**What you are asked to do:**
The reply has to contain each record exactly as written.

**Records from a data collection:**
========
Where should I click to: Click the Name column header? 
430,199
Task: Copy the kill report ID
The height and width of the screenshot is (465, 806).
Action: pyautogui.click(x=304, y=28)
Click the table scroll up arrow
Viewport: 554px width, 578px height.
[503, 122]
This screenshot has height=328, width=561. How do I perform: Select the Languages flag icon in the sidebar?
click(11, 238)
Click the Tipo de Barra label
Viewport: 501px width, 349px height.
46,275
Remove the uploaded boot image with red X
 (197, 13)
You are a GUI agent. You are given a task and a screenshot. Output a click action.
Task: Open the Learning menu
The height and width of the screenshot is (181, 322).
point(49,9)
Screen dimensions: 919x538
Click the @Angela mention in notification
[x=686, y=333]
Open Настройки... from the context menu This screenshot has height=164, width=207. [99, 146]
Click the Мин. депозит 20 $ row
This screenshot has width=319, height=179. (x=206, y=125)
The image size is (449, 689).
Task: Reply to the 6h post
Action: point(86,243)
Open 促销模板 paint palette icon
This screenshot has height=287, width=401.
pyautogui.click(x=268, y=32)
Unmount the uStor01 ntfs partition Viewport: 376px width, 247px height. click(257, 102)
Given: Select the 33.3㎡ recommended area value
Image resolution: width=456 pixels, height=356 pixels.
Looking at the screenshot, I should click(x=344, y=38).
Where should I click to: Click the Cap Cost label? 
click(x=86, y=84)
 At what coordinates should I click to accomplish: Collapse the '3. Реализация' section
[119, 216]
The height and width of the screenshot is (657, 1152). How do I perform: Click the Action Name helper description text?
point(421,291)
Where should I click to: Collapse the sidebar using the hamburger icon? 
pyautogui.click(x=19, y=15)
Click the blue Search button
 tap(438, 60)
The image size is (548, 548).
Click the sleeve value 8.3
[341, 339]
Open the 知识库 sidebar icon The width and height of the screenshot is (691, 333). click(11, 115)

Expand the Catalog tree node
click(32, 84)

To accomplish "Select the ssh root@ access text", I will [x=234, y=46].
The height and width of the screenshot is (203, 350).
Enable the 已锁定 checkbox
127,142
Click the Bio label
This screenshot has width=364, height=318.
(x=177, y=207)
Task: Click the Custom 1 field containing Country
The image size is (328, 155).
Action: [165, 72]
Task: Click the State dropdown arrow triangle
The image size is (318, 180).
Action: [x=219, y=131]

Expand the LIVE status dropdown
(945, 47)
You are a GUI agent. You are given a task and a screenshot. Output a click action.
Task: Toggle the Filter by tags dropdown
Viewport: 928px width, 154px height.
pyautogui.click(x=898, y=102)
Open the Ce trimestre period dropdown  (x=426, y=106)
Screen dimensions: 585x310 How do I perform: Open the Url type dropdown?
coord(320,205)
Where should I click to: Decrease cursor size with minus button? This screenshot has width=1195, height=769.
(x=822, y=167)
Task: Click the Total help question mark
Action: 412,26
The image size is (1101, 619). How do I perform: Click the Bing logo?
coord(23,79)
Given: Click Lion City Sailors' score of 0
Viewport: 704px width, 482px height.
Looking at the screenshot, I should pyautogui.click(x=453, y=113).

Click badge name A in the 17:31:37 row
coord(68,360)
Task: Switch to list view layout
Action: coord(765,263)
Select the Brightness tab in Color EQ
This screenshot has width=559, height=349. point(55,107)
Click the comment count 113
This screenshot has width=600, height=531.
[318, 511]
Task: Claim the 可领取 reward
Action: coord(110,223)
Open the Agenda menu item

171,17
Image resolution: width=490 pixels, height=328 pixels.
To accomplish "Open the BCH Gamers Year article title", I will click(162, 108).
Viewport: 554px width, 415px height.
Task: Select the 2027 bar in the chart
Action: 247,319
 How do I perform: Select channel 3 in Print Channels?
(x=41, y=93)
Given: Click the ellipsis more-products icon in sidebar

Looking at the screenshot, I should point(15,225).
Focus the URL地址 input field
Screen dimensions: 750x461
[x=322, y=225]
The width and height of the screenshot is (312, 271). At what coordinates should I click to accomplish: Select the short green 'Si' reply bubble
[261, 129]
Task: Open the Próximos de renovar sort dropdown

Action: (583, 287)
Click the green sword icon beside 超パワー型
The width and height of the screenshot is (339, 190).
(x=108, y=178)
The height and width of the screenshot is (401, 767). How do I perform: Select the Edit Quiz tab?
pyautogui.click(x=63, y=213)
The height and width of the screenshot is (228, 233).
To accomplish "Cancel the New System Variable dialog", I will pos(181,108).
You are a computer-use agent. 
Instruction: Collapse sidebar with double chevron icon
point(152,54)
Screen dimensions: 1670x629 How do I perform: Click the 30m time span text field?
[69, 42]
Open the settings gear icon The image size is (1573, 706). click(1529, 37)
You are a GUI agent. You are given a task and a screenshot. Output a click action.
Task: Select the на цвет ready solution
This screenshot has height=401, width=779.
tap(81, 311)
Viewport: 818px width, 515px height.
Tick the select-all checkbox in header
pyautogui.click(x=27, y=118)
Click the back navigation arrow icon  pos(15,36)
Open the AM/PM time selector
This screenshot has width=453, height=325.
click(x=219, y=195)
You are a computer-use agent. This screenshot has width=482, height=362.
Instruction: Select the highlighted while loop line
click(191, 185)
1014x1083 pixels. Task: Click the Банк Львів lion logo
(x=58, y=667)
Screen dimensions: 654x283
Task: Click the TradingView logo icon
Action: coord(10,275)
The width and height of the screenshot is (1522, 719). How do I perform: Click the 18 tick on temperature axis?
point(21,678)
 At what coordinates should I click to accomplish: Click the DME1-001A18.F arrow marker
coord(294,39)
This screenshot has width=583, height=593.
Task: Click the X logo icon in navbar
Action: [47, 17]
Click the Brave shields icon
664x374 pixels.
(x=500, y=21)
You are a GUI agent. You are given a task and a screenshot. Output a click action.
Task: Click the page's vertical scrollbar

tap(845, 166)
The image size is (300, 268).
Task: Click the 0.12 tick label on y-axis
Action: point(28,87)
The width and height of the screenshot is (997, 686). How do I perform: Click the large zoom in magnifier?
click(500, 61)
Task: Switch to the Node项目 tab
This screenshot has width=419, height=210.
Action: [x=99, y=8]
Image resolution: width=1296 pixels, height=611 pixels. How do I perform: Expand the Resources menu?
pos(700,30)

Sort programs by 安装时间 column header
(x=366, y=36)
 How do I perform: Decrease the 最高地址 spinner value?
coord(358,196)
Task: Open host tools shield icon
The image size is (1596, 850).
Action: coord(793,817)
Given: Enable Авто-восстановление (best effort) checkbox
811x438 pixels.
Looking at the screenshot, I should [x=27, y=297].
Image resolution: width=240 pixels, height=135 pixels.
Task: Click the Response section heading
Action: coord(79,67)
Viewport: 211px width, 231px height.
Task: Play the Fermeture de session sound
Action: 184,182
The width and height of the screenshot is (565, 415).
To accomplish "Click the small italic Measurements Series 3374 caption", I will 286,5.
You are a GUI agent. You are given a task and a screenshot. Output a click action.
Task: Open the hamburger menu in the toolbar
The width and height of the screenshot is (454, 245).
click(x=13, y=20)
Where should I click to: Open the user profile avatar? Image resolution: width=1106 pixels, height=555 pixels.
========
**Expected answer:**
Where should I click to: Click the Name column header? 
430,199
Task: Copy the kill report ID
The height and width of the screenshot is (465, 806).
Action: pyautogui.click(x=304, y=28)
Click the table scroll up arrow
Viewport: 554px width, 578px height.
[503, 122]
This screenshot has height=328, width=561. How do I perform: Select the Languages flag icon in the sidebar?
click(11, 238)
Click the Tipo de Barra label
Viewport: 501px width, 349px height.
46,275
Remove the uploaded boot image with red X
 (197, 13)
You are a GUI agent. You are given a task and a screenshot. Output a click action.
Task: Open the Learning menu
The height and width of the screenshot is (181, 322).
point(49,9)
Screen dimensions: 919x538
Click the @Angela mention in notification
[x=686, y=333]
Open Настройки... from the context menu This screenshot has height=164, width=207. [99, 146]
Click the Мин. депозит 20 $ row
This screenshot has width=319, height=179. (x=206, y=125)
The image size is (449, 689).
Task: Reply to the 6h post
Action: point(86,243)
Open 促销模板 paint palette icon
This screenshot has height=287, width=401.
pyautogui.click(x=268, y=32)
Unmount the uStor01 ntfs partition Viewport: 376px width, 247px height. click(257, 102)
Given: Select the 33.3㎡ recommended area value
Image resolution: width=456 pixels, height=356 pixels.
Looking at the screenshot, I should click(x=344, y=38).
Where should I click to: Click the Cap Cost label? 
click(x=86, y=84)
 At what coordinates should I click to accomplish: Collapse the '3. Реализация' section
[119, 216]
The height and width of the screenshot is (657, 1152). How do I perform: Click the Action Name helper description text?
point(421,291)
Where should I click to: Collapse the sidebar using the hamburger icon? 
pyautogui.click(x=19, y=15)
Click the blue Search button
 tap(438, 60)
The image size is (548, 548).
Click the sleeve value 8.3
[341, 339]
Open the 知识库 sidebar icon The width and height of the screenshot is (691, 333). click(11, 115)

Expand the Catalog tree node
click(32, 84)

To accomplish "Select the ssh root@ access text", I will [x=234, y=46].
The height and width of the screenshot is (203, 350).
Enable the 已锁定 checkbox
127,142
Click the Bio label
This screenshot has width=364, height=318.
(x=177, y=207)
Task: Click the Custom 1 field containing Country
The image size is (328, 155).
Action: [165, 72]
Task: Click the State dropdown arrow triangle
The image size is (318, 180).
Action: [x=219, y=131]

Expand the LIVE status dropdown
(945, 47)
You are a GUI agent. You are given a task and a screenshot. Output a click action.
Task: Toggle the Filter by tags dropdown
Viewport: 928px width, 154px height.
pyautogui.click(x=898, y=102)
Open the Ce trimestre period dropdown  (x=426, y=106)
Screen dimensions: 585x310 How do I perform: Open the Url type dropdown?
coord(320,205)
Where should I click to: Decrease cursor size with minus button? This screenshot has width=1195, height=769.
(x=822, y=167)
Task: Click the Total help question mark
Action: 412,26
The image size is (1101, 619). How do I perform: Click the Bing logo?
coord(23,79)
Given: Click Lion City Sailors' score of 0
Viewport: 704px width, 482px height.
Looking at the screenshot, I should pyautogui.click(x=453, y=113).

Click badge name A in the 17:31:37 row
coord(68,360)
Task: Switch to list view layout
Action: coord(765,263)
Select the Brightness tab in Color EQ
This screenshot has width=559, height=349. point(55,107)
Click the comment count 113
This screenshot has width=600, height=531.
[318, 511]
Task: Claim the 可领取 reward
Action: coord(110,223)
Open the Agenda menu item

171,17
Image resolution: width=490 pixels, height=328 pixels.
To accomplish "Open the BCH Gamers Year article title", I will click(162, 108).
Viewport: 554px width, 415px height.
Task: Select the 2027 bar in the chart
Action: 247,319
 How do I perform: Select channel 3 in Print Channels?
(x=41, y=93)
Given: Click the ellipsis more-products icon in sidebar

Looking at the screenshot, I should point(15,225).
Focus the URL地址 input field
Screen dimensions: 750x461
[x=322, y=225]
The width and height of the screenshot is (312, 271). At what coordinates should I click to accomplish: Select the short green 'Si' reply bubble
[261, 129]
Task: Open the Próximos de renovar sort dropdown

Action: (583, 287)
Click the green sword icon beside 超パワー型
The width and height of the screenshot is (339, 190).
(x=108, y=178)
The height and width of the screenshot is (401, 767). How do I perform: Select the Edit Quiz tab?
pyautogui.click(x=63, y=213)
The height and width of the screenshot is (228, 233).
To accomplish "Cancel the New System Variable dialog", I will pos(181,108).
You are a computer-use agent. 
Instruction: Collapse sidebar with double chevron icon
point(152,54)
Screen dimensions: 1670x629 How do I perform: Click the 30m time span text field?
[69, 42]
Open the settings gear icon The image size is (1573, 706). click(1529, 37)
You are a GUI agent. You are given a task and a screenshot. Output a click action.
Task: Select the на цвет ready solution
This screenshot has height=401, width=779.
tap(81, 311)
Viewport: 818px width, 515px height.
Tick the select-all checkbox in header
pyautogui.click(x=27, y=118)
Click the back navigation arrow icon  pos(15,36)
Open the AM/PM time selector
This screenshot has width=453, height=325.
click(x=219, y=195)
You are a computer-use agent. This screenshot has width=482, height=362.
Instruction: Select the highlighted while loop line
click(191, 185)
1014x1083 pixels. Task: Click the Банк Львів lion logo
(x=58, y=667)
Screen dimensions: 654x283
Task: Click the TradingView logo icon
Action: coord(10,275)
The width and height of the screenshot is (1522, 719). How do I perform: Click the 18 tick on temperature axis?
point(21,678)
 At what coordinates should I click to accomplish: Click the DME1-001A18.F arrow marker
coord(294,39)
This screenshot has width=583, height=593.
Task: Click the X logo icon in navbar
Action: [47, 17]
Click the Brave shields icon
664x374 pixels.
(x=500, y=21)
You are a GUI agent. You are given a task and a screenshot. Output a click action.
Task: Click the page's vertical scrollbar

tap(845, 166)
The image size is (300, 268).
Task: Click the 0.12 tick label on y-axis
Action: point(28,87)
The width and height of the screenshot is (997, 686). How do I perform: Click the large zoom in magnifier?
click(500, 61)
Task: Switch to the Node项目 tab
This screenshot has width=419, height=210.
Action: [x=99, y=8]
Image resolution: width=1296 pixels, height=611 pixels. How do I perform: Expand the Resources menu?
pos(700,30)

Sort programs by 安装时间 column header
(x=366, y=36)
 How do I perform: Decrease the 最高地址 spinner value?
coord(358,196)
Task: Open host tools shield icon
The image size is (1596, 850).
Action: coord(793,817)
Given: Enable Авто-восстановление (best effort) checkbox
811x438 pixels.
Looking at the screenshot, I should [x=27, y=297].
Image resolution: width=240 pixels, height=135 pixels.
Task: Click the Response section heading
Action: coord(79,67)
Viewport: 211px width, 231px height.
Task: Play the Fermeture de session sound
Action: 184,182
The width and height of the screenshot is (565, 415).
To accomplish "Click the small italic Measurements Series 3374 caption", I will 286,5.
You are a GUI agent. You are given a task and a screenshot. Output a click action.
Task: Open the hamburger menu in the toolbar
The width and height of the screenshot is (454, 245).
click(x=13, y=20)
Where should I click to: Open the user profile avatar? Image resolution: width=1106 pixels, height=555 pixels.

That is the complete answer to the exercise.